Atanarjuat, The Fast Runner rating 
4.5/5 Atanarjuat, The Fast Runner

   
Director Zacharias Kunuk
Writer Paul Apak Angilirq
Stars Natar Ungalaaq, Sylvia Ivalu, Peter Henry Arnatsiaq, Lucy Tulugarjuk, Madeline Ivalu, Pakkak Innuksuk
Certificate 15
Running time 172 minutes
Country Canada
Year 2000
Associated shops

Reviewed by Ignatz Ratskiwatski

Beginning with its world premiere at last year's Cannes Film Festival, where it captured the Camera d'Or for best first feature, Zacharias Kunuk's sweeping Inuit saga has become something of a phenomenon. Atanarjuat has elicited ecstatic reviews and won awards at most of the festivals it has participated in. Notable for its many firsts (first feature made in the Inuktitut language, first feature to come out of Nunavut), Atanarjuat is also the first Canadian feature in quite a while to succeed on almost every level.

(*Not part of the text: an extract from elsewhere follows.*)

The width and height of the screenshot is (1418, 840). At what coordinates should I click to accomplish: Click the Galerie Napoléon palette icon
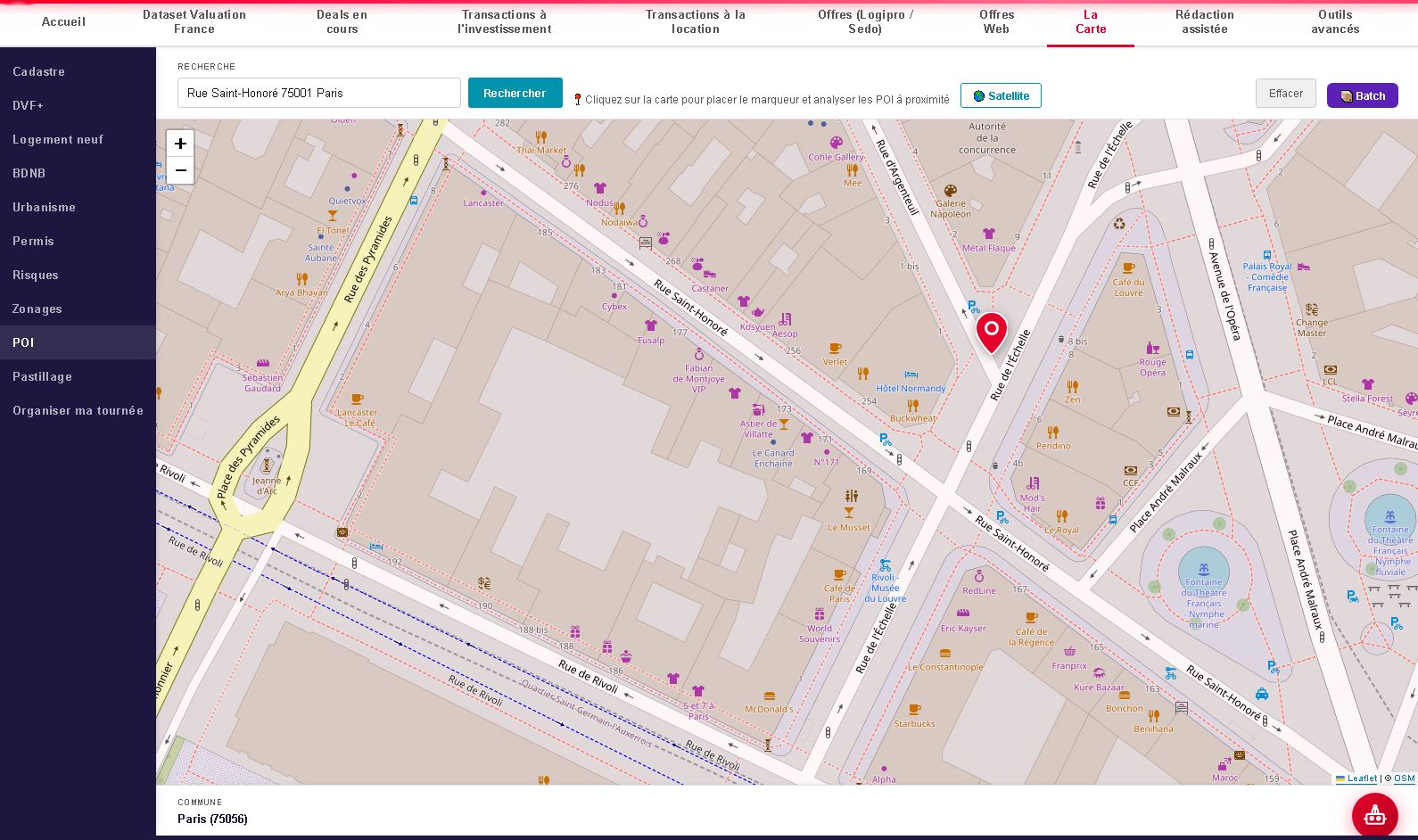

Set sometime in the distant past (like all myths, the film feels timeless), Atanarjuat begins as a fascinating exercise in cultural anthropology. Director Kunuk revels in the rituals of daily life-the icing of the runners on the Inuit sleds, the maintenance of blubber-fire lamps, the singing and storytelling-and doesn't feel compelled to try and explain everything. He just shows us, and anything that seems inexplicable ends up contributing to the film's mysterious beauty.

The story is simplicity itself. Atanarjuat falls in love with Atuat, who returns his love. But Atuat is promised to Oki, a particularly nasty, brutish and short member of their small nomadic community. When Atanarjuat eventually wins her, a feud is set in motion that leads to murder and revenge.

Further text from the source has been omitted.